No person with a serious mental disorder should have access to firearms or other weapons, especially if they are expressing violent thoughts or plans. Unfortunately, red flag laws restricting gun purchases are limited by incomplete data and Ramos had no criminal record. People on social media noticed his violent writings but took no action to alert authorities. After legally buying a gun, he headed to elementary school.

There, a door did not lock when closed. Local police botched the rescue, not following their own training to enter immediately. An off-duty border guard, alerted to the shooter, borrowed a private shotgun and helped track down the killer. In this case, privately held firearms provided timely assistance to law enforcement.

The disease caused the horrible episode. Until we understand this rare strain of mental disorder in young people, we will ignore the root of the problem. Kudos to the non-profit organization NAMI SW Washington for consistently educating us years ago about Adverse Childhood Experience Syndrome, or ACES. Childhood shocks and trauma create demonstrable physical changes in the brains of young people and the results are unpredictable.
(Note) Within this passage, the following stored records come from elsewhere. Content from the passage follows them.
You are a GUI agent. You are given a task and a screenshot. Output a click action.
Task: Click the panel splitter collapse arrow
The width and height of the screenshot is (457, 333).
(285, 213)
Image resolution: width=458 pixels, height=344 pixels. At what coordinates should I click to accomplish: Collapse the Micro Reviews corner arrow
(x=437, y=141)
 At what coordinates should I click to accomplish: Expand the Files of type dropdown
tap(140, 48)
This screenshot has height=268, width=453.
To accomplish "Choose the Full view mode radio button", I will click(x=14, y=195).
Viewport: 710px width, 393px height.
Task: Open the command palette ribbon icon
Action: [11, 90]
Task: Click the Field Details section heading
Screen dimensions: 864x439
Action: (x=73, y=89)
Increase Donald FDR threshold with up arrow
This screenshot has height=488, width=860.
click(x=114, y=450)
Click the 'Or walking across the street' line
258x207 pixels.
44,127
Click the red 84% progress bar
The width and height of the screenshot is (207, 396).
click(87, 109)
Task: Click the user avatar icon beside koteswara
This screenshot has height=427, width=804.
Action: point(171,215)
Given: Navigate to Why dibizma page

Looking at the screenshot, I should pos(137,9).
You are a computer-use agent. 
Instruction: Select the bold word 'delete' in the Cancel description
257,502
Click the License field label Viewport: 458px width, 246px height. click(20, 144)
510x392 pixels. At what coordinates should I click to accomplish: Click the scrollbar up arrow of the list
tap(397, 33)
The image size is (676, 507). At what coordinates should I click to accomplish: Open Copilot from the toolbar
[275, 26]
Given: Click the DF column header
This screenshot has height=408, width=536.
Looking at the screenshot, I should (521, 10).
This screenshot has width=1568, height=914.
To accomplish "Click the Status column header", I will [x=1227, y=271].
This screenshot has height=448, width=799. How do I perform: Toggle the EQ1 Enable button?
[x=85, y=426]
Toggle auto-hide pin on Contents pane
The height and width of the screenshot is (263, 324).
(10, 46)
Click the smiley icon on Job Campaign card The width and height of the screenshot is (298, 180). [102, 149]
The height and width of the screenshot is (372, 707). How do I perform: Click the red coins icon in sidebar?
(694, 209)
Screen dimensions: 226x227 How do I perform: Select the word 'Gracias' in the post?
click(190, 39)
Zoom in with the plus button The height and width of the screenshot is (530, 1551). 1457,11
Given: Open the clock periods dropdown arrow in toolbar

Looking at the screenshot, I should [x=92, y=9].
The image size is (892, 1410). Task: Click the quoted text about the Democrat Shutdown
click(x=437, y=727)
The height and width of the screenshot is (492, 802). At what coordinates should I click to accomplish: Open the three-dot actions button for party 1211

The youth may or may not become violent.

Shooters from Uvalde, Texas, and Parkland, Florida, each suffered such shocks. At 5 years old, Nikolas Cruz, the shooter from Parkland, witnessed the death of his father. Her mother died just three months before the shooting. Ramos’ early life was full of domestic violence between his family members, a drug-addicted and distracted mother, and bullying at school because he stuttered.